■ Excerpted data ■
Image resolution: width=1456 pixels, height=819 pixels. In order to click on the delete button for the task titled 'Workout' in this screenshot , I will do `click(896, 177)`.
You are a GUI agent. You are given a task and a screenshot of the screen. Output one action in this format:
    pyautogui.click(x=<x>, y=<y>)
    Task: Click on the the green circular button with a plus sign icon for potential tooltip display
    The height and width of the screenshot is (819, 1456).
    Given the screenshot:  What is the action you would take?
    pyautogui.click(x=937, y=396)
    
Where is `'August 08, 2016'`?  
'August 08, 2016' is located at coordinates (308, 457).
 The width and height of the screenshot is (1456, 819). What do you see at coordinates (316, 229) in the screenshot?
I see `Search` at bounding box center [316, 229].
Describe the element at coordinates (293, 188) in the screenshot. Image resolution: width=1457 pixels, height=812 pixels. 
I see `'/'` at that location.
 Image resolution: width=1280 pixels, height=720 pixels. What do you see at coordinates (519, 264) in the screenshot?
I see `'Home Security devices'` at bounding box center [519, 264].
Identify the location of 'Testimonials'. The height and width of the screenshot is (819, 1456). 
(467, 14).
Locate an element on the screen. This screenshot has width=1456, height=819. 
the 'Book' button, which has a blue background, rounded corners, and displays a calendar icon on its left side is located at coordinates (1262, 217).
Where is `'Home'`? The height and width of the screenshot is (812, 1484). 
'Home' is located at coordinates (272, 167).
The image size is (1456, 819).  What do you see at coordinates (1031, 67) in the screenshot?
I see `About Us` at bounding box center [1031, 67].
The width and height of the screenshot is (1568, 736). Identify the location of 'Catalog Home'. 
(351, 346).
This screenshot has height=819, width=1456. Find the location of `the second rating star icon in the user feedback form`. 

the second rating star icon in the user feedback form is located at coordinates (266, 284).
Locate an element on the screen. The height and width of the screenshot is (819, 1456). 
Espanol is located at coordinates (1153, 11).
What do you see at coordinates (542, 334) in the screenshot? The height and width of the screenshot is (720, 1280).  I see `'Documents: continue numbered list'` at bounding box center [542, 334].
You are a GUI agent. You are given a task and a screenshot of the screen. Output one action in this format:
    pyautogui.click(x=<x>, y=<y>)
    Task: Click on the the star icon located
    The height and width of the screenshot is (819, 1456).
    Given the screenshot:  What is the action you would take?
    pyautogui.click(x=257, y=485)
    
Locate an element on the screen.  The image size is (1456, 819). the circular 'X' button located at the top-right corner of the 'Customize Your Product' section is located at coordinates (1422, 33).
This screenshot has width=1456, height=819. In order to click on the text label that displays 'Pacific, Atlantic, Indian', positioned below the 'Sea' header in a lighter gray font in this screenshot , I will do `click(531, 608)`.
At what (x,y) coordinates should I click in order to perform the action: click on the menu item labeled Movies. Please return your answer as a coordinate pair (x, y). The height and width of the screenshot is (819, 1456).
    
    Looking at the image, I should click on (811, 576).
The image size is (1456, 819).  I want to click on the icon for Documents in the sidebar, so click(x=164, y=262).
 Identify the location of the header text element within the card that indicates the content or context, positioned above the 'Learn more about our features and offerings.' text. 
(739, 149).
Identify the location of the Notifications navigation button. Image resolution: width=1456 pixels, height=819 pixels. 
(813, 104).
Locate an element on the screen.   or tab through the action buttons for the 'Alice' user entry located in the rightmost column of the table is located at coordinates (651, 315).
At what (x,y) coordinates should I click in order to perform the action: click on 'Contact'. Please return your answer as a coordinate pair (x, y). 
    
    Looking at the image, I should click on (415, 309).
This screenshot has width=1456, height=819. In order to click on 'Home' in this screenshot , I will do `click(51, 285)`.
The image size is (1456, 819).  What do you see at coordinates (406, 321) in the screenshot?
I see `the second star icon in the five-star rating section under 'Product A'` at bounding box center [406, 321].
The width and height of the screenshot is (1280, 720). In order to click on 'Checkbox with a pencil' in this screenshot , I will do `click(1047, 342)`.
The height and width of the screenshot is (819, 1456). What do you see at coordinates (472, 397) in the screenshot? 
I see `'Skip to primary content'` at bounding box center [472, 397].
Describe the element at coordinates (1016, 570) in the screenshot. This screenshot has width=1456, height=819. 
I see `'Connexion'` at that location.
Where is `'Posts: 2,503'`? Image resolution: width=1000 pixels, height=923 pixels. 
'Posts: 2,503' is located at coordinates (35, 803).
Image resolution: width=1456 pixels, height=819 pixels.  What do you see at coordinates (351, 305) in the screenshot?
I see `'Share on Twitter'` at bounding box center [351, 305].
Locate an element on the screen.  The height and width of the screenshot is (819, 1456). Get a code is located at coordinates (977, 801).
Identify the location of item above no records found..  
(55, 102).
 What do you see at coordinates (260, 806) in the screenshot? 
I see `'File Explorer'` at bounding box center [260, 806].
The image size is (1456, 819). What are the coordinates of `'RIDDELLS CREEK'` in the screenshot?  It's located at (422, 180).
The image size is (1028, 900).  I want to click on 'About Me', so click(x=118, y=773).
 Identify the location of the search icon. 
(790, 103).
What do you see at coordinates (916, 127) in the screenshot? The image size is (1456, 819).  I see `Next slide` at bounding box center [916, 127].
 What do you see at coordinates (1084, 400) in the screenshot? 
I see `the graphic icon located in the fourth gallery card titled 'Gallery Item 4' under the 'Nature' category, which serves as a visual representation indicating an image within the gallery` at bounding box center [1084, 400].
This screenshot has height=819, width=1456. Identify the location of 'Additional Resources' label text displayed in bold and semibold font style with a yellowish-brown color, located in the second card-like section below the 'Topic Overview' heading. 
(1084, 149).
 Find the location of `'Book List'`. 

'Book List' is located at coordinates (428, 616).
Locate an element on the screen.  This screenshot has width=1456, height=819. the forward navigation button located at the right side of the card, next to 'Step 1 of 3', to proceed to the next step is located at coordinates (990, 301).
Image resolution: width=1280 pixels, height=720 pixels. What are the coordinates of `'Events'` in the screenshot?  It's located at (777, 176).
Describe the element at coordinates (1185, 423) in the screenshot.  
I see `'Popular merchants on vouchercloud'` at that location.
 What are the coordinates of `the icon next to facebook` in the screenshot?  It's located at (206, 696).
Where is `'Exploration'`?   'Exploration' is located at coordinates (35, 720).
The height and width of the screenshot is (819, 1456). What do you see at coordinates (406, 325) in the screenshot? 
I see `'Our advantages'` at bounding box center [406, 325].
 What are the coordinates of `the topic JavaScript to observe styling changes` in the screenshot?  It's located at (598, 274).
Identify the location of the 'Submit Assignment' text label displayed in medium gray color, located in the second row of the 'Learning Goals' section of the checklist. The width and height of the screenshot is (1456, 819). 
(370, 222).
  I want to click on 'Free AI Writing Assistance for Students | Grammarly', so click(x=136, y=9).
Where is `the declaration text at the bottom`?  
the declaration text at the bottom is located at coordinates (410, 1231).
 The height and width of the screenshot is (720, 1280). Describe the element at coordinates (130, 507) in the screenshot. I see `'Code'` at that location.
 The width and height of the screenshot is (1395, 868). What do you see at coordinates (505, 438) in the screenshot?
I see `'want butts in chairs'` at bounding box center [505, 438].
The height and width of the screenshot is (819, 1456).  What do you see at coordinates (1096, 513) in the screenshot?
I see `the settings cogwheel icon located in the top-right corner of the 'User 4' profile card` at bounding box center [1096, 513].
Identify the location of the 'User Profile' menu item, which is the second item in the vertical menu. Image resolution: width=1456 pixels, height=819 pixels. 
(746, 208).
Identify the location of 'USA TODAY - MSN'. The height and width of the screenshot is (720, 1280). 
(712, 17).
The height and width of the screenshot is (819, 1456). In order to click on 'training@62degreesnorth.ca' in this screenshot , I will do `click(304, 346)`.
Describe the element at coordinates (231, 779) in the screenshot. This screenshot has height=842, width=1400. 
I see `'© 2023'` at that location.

■ Problem details ■
Write out all the records again, replacing every "Identify the location of" with "Give the position of" and leaving everything else unchanged.

■ Exercise solution ■
Image resolution: width=1456 pixels, height=819 pixels. In order to click on the delete button for the task titled 'Workout' in this screenshot , I will do `click(896, 177)`.
You are a GUI agent. You are given a task and a screenshot of the screen. Output one action in this format:
    pyautogui.click(x=<x>, y=<y>)
    Task: Click on the the green circular button with a plus sign icon for potential tooltip display
    The height and width of the screenshot is (819, 1456).
    Given the screenshot:  What is the action you would take?
    pyautogui.click(x=937, y=396)
    
Where is `'August 08, 2016'`?  
'August 08, 2016' is located at coordinates (308, 457).
 The width and height of the screenshot is (1456, 819). What do you see at coordinates (316, 229) in the screenshot?
I see `Search` at bounding box center [316, 229].
Describe the element at coordinates (293, 188) in the screenshot. Image resolution: width=1457 pixels, height=812 pixels. 
I see `'/'` at that location.
 Image resolution: width=1280 pixels, height=720 pixels. What do you see at coordinates (519, 264) in the screenshot?
I see `'Home Security devices'` at bounding box center [519, 264].
Give the position of 'Testimonials'. The height and width of the screenshot is (819, 1456). 
(467, 14).
Locate an element on the screen. This screenshot has width=1456, height=819. 
the 'Book' button, which has a blue background, rounded corners, and displays a calendar icon on its left side is located at coordinates (1262, 217).
Where is `'Home'`? The height and width of the screenshot is (812, 1484). 
'Home' is located at coordinates (272, 167).
The image size is (1456, 819).  What do you see at coordinates (1031, 67) in the screenshot?
I see `About Us` at bounding box center [1031, 67].
The width and height of the screenshot is (1568, 736). Give the position of 'Catalog Home'. 
(351, 346).
This screenshot has height=819, width=1456. Find the location of `the second rating star icon in the user feedback form`. 

the second rating star icon in the user feedback form is located at coordinates (266, 284).
Locate an element on the screen. The height and width of the screenshot is (819, 1456). 
Espanol is located at coordinates (1153, 11).
What do you see at coordinates (542, 334) in the screenshot? The height and width of the screenshot is (720, 1280).  I see `'Documents: continue numbered list'` at bounding box center [542, 334].
You are a GUI agent. You are given a task and a screenshot of the screen. Output one action in this format:
    pyautogui.click(x=<x>, y=<y>)
    Task: Click on the the star icon located
    The height and width of the screenshot is (819, 1456).
    Given the screenshot:  What is the action you would take?
    pyautogui.click(x=257, y=485)
    
Locate an element on the screen.  The image size is (1456, 819). the circular 'X' button located at the top-right corner of the 'Customize Your Product' section is located at coordinates (1422, 33).
This screenshot has width=1456, height=819. In order to click on the text label that displays 'Pacific, Atlantic, Indian', positioned below the 'Sea' header in a lighter gray font in this screenshot , I will do `click(531, 608)`.
At what (x,y) coordinates should I click in order to perform the action: click on the menu item labeled Movies. Please return your answer as a coordinate pair (x, y). The height and width of the screenshot is (819, 1456).
    
    Looking at the image, I should click on (811, 576).
The image size is (1456, 819).  I want to click on the icon for Documents in the sidebar, so click(x=164, y=262).
 Give the position of the header text element within the card that indicates the content or context, positioned above the 'Learn more about our features and offerings.' text. 
(739, 149).
Give the position of the Notifications navigation button. Image resolution: width=1456 pixels, height=819 pixels. 
(813, 104).
Locate an element on the screen.   or tab through the action buttons for the 'Alice' user entry located in the rightmost column of the table is located at coordinates (651, 315).
At what (x,y) coordinates should I click in order to perform the action: click on 'Contact'. Please return your answer as a coordinate pair (x, y). 
    
    Looking at the image, I should click on (415, 309).
This screenshot has width=1456, height=819. In order to click on 'Home' in this screenshot , I will do `click(51, 285)`.
The image size is (1456, 819).  What do you see at coordinates (406, 321) in the screenshot?
I see `the second star icon in the five-star rating section under 'Product A'` at bounding box center [406, 321].
The width and height of the screenshot is (1280, 720). In order to click on 'Checkbox with a pencil' in this screenshot , I will do `click(1047, 342)`.
The height and width of the screenshot is (819, 1456). What do you see at coordinates (472, 397) in the screenshot? 
I see `'Skip to primary content'` at bounding box center [472, 397].
Describe the element at coordinates (1016, 570) in the screenshot. This screenshot has width=1456, height=819. 
I see `'Connexion'` at that location.
Where is `'Posts: 2,503'`? Image resolution: width=1000 pixels, height=923 pixels. 
'Posts: 2,503' is located at coordinates (35, 803).
Image resolution: width=1456 pixels, height=819 pixels.  What do you see at coordinates (351, 305) in the screenshot?
I see `'Share on Twitter'` at bounding box center [351, 305].
Locate an element on the screen.  The height and width of the screenshot is (819, 1456). Get a code is located at coordinates (977, 801).
Give the position of item above no records found..  
(55, 102).
 What do you see at coordinates (260, 806) in the screenshot? 
I see `'File Explorer'` at bounding box center [260, 806].
The image size is (1456, 819). What are the coordinates of `'RIDDELLS CREEK'` in the screenshot?  It's located at (422, 180).
The image size is (1028, 900).  I want to click on 'About Me', so click(x=118, y=773).
 Give the position of the search icon. 
(790, 103).
What do you see at coordinates (916, 127) in the screenshot? The image size is (1456, 819).  I see `Next slide` at bounding box center [916, 127].
 What do you see at coordinates (1084, 400) in the screenshot? 
I see `the graphic icon located in the fourth gallery card titled 'Gallery Item 4' under the 'Nature' category, which serves as a visual representation indicating an image within the gallery` at bounding box center [1084, 400].
This screenshot has height=819, width=1456. Give the position of 'Additional Resources' label text displayed in bold and semibold font style with a yellowish-brown color, located in the second card-like section below the 'Topic Overview' heading. 
(1084, 149).
 Find the location of `'Book List'`. 

'Book List' is located at coordinates (428, 616).
Locate an element on the screen.  This screenshot has width=1456, height=819. the forward navigation button located at the right side of the card, next to 'Step 1 of 3', to proceed to the next step is located at coordinates (990, 301).
Image resolution: width=1280 pixels, height=720 pixels. What are the coordinates of `'Events'` in the screenshot?  It's located at (777, 176).
Describe the element at coordinates (1185, 423) in the screenshot.  
I see `'Popular merchants on vouchercloud'` at that location.
 What are the coordinates of `the icon next to facebook` in the screenshot?  It's located at (206, 696).
Where is `'Exploration'`?   'Exploration' is located at coordinates (35, 720).
The height and width of the screenshot is (819, 1456). What do you see at coordinates (406, 325) in the screenshot? 
I see `'Our advantages'` at bounding box center [406, 325].
 What are the coordinates of `the topic JavaScript to observe styling changes` in the screenshot?  It's located at (598, 274).
Give the position of the 'Submit Assignment' text label displayed in medium gray color, located in the second row of the 'Learning Goals' section of the checklist. The width and height of the screenshot is (1456, 819). 
(370, 222).
  I want to click on 'Free AI Writing Assistance for Students | Grammarly', so click(x=136, y=9).
Where is `the declaration text at the bottom`?  
the declaration text at the bottom is located at coordinates (410, 1231).
 The height and width of the screenshot is (720, 1280). Describe the element at coordinates (130, 507) in the screenshot. I see `'Code'` at that location.
 The width and height of the screenshot is (1395, 868). What do you see at coordinates (505, 438) in the screenshot?
I see `'want butts in chairs'` at bounding box center [505, 438].
The height and width of the screenshot is (819, 1456).  What do you see at coordinates (1096, 513) in the screenshot?
I see `the settings cogwheel icon located in the top-right corner of the 'User 4' profile card` at bounding box center [1096, 513].
Give the position of the 'User Profile' menu item, which is the second item in the vertical menu. Image resolution: width=1456 pixels, height=819 pixels. 
(746, 208).
Give the position of 'USA TODAY - MSN'. The height and width of the screenshot is (720, 1280). 
(712, 17).
The height and width of the screenshot is (819, 1456). In order to click on 'training@62degreesnorth.ca' in this screenshot , I will do `click(304, 346)`.
Describe the element at coordinates (231, 779) in the screenshot. This screenshot has height=842, width=1400. 
I see `'© 2023'` at that location.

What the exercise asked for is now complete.